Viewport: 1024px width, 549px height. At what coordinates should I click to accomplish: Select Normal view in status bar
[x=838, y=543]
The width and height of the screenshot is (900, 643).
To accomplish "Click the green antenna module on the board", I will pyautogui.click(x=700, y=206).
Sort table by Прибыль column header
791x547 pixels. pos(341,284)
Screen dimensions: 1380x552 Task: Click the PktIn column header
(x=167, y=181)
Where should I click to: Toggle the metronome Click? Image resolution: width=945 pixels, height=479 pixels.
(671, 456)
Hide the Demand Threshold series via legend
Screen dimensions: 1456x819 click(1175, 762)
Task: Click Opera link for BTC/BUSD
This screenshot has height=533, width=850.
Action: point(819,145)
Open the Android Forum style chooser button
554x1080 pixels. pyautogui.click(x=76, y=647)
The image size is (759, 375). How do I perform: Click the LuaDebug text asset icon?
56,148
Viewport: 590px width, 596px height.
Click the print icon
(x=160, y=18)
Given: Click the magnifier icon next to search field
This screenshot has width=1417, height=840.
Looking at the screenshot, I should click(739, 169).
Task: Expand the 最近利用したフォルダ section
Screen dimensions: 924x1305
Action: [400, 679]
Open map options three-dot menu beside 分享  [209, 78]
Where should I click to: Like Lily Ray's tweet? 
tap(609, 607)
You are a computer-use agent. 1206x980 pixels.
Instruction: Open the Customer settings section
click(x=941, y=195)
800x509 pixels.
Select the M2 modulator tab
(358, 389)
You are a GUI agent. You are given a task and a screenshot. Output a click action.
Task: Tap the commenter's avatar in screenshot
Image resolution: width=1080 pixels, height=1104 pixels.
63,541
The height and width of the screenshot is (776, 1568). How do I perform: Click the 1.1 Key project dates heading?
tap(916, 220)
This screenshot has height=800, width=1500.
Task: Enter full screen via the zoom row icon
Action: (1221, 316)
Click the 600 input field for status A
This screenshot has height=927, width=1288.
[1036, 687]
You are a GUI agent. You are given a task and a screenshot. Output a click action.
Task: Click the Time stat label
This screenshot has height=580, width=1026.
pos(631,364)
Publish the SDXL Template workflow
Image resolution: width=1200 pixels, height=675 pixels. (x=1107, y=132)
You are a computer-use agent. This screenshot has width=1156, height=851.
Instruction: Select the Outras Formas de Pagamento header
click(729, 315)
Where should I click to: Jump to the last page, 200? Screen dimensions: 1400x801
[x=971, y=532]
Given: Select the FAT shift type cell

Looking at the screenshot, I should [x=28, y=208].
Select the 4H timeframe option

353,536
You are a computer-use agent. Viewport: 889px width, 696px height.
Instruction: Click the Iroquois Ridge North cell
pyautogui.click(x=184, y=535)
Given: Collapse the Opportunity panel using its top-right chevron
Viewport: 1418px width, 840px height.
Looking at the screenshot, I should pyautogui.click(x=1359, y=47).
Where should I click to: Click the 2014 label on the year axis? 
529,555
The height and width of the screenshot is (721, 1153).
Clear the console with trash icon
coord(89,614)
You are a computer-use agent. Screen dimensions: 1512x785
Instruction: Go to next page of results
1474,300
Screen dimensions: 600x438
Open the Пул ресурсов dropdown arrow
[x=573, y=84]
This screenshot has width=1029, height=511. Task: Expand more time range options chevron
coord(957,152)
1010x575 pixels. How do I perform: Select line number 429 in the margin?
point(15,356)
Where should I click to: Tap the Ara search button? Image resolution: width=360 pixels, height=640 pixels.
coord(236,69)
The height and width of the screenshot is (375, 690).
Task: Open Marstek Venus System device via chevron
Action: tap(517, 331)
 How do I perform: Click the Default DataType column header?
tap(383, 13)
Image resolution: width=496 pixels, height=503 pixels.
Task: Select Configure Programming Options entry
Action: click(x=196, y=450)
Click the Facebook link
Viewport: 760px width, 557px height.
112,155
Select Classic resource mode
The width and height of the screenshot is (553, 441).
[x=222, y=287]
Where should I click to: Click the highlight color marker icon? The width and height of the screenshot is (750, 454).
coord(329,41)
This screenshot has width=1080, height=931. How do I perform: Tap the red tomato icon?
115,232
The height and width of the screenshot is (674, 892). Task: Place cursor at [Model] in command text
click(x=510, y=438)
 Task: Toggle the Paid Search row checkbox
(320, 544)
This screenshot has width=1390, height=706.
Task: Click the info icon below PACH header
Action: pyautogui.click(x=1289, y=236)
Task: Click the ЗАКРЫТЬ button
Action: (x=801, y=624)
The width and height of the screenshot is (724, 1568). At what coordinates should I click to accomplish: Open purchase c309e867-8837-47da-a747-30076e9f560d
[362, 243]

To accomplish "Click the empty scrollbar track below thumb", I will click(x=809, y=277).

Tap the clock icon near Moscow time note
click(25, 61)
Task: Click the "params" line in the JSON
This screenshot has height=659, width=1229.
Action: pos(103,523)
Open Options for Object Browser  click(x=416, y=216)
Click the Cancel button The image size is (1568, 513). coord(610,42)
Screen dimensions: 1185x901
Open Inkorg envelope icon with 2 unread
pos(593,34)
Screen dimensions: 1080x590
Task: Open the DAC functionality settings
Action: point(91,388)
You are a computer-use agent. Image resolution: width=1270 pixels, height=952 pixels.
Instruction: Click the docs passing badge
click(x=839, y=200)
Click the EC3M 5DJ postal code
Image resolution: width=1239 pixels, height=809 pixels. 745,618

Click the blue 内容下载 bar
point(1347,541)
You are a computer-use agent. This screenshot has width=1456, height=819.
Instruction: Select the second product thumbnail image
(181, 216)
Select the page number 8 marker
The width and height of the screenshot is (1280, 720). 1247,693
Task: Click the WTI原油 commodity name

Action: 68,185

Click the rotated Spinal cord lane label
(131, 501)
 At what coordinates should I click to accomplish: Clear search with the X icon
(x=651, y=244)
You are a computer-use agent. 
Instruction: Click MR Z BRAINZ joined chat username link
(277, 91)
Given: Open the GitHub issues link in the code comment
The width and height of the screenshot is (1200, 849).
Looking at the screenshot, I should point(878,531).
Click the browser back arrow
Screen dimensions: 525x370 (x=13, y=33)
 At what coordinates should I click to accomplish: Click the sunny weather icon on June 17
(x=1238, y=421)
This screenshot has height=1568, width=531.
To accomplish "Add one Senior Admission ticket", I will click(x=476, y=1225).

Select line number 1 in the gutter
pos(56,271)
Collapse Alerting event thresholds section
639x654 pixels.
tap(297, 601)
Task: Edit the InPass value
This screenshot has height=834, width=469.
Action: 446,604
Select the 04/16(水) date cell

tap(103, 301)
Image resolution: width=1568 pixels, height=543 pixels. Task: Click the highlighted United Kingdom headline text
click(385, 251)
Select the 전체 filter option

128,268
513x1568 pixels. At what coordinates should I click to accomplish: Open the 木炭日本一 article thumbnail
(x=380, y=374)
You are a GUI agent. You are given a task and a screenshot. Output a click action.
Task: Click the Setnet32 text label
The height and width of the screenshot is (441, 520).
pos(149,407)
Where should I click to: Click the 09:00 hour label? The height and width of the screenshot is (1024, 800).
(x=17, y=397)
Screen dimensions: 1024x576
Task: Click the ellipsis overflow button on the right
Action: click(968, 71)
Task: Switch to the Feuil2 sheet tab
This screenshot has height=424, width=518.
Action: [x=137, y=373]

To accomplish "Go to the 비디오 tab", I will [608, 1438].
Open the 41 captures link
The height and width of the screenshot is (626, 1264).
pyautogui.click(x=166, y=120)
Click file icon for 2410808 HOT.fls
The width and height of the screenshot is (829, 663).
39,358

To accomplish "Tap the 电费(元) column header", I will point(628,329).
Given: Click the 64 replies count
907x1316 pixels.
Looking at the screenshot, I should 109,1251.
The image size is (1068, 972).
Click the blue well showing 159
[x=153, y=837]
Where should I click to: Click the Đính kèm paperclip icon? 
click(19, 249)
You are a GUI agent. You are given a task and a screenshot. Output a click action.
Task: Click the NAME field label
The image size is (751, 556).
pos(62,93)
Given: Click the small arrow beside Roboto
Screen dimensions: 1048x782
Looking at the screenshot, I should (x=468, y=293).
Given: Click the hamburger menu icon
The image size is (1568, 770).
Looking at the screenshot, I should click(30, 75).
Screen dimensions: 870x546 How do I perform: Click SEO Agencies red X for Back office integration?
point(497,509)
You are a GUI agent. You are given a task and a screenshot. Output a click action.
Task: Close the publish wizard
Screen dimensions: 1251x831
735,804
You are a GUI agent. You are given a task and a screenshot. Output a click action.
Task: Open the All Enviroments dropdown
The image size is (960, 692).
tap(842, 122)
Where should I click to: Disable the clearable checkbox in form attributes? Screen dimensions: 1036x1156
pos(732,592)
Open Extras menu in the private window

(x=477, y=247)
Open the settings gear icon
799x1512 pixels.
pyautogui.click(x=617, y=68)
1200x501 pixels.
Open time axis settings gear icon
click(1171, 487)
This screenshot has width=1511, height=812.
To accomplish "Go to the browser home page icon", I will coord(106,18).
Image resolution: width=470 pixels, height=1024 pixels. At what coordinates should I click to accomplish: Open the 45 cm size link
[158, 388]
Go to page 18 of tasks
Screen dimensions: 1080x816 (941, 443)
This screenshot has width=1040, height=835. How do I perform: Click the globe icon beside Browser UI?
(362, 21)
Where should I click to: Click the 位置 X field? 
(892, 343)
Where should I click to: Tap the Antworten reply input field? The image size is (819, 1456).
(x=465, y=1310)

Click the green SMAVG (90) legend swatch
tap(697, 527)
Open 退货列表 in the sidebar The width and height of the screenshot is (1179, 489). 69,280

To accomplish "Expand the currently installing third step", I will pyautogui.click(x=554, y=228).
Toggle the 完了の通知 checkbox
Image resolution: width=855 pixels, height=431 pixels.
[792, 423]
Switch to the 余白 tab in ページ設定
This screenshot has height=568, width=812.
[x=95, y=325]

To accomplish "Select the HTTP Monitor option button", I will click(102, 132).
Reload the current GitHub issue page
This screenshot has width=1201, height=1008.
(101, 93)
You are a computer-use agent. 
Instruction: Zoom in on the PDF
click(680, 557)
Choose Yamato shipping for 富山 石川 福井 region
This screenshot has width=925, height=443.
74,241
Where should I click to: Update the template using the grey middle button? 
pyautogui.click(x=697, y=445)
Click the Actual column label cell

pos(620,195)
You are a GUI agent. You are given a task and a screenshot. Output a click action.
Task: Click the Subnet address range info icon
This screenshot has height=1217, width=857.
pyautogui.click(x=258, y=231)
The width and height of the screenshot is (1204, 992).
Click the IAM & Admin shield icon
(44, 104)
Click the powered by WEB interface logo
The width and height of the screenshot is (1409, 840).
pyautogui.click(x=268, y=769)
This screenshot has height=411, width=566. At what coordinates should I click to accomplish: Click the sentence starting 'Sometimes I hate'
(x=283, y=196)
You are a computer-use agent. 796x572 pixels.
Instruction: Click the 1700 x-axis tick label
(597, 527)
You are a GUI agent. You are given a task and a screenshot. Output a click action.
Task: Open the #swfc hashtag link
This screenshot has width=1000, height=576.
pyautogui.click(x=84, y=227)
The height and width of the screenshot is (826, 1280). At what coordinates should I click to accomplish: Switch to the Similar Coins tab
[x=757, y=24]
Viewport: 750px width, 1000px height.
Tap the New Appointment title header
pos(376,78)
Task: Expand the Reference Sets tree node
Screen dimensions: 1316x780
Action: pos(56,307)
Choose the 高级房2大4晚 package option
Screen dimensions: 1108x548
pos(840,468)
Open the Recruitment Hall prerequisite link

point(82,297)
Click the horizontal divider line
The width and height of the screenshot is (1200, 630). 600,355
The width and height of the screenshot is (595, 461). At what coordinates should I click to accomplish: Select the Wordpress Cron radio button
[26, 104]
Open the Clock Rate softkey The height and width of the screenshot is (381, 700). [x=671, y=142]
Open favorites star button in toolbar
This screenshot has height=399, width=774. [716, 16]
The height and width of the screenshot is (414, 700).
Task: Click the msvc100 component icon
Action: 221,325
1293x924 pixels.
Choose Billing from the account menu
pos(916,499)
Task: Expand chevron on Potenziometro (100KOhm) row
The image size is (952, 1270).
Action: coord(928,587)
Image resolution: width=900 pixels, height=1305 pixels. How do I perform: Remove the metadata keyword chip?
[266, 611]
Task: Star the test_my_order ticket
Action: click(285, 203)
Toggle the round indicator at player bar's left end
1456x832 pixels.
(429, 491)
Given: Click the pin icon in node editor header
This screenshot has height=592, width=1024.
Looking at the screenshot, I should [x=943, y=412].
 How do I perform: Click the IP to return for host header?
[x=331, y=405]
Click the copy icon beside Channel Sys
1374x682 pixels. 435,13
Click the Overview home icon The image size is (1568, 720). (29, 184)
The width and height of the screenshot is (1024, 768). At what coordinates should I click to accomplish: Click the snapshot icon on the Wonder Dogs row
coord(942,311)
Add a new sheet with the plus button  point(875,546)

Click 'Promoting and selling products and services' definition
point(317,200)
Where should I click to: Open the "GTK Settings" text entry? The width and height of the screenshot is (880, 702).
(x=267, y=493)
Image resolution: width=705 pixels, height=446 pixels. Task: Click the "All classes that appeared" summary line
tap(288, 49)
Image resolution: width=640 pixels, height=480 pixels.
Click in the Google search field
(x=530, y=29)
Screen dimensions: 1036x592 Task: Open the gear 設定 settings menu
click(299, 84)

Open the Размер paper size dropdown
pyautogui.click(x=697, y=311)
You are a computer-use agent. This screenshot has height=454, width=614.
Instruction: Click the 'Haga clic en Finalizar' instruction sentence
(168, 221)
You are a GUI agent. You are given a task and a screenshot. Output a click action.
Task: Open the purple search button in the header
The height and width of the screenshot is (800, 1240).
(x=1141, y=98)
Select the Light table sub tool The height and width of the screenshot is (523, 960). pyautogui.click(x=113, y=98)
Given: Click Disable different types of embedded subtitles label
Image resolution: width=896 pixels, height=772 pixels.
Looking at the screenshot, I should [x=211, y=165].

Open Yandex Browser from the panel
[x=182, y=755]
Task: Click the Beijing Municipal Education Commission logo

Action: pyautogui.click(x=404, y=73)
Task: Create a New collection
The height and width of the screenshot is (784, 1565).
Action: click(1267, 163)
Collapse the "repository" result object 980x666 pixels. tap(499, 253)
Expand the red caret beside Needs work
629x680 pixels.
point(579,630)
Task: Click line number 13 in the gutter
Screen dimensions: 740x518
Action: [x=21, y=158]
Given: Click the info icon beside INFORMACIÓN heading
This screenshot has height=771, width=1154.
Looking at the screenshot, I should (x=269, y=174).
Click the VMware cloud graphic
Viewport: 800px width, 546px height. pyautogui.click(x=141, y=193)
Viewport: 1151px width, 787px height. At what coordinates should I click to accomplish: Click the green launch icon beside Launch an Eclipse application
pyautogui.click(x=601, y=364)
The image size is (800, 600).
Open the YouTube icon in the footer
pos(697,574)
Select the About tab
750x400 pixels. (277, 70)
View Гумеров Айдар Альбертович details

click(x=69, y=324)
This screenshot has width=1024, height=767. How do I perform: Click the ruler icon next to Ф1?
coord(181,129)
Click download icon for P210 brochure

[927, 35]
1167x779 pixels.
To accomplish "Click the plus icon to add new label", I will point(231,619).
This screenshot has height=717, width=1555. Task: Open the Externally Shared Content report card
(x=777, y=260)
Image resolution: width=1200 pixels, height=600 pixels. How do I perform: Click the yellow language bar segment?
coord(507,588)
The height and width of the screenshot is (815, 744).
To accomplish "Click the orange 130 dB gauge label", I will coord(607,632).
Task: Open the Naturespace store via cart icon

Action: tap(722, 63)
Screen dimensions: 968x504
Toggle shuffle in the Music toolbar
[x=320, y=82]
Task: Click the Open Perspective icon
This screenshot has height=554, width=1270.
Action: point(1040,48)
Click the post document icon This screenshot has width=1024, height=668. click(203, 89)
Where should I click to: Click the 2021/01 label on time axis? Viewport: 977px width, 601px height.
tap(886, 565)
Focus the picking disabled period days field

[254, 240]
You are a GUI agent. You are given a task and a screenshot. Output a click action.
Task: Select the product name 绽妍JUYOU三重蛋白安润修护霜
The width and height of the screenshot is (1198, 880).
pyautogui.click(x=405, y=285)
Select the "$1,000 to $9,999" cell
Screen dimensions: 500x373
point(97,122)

· · · ·

→ Instructions for the task: From the records above, give again exactly the lines running from the line with "Instruction: Zoom in on the PDF" to the line with "You are a computer-use agent. 796x572 pixels.", inclusive.

→ Solution for this exercise:
Instruction: Zoom in on the PDF
click(680, 557)
Choose Yamato shipping for 富山 石川 福井 region
This screenshot has width=925, height=443.
74,241
Where should I click to: Update the template using the grey middle button? 
pyautogui.click(x=697, y=445)
Click the Actual column label cell

pos(620,195)
You are a GUI agent. You are given a task and a screenshot. Output a click action.
Task: Click the Subnet address range info icon
This screenshot has height=1217, width=857.
pyautogui.click(x=258, y=231)
The width and height of the screenshot is (1204, 992).
Click the IAM & Admin shield icon
(44, 104)
Click the powered by WEB interface logo
The width and height of the screenshot is (1409, 840).
pyautogui.click(x=268, y=769)
This screenshot has height=411, width=566. At what coordinates should I click to accomplish: Click the sentence starting 'Sometimes I hate'
(x=283, y=196)
You are a computer-use agent. 796x572 pixels.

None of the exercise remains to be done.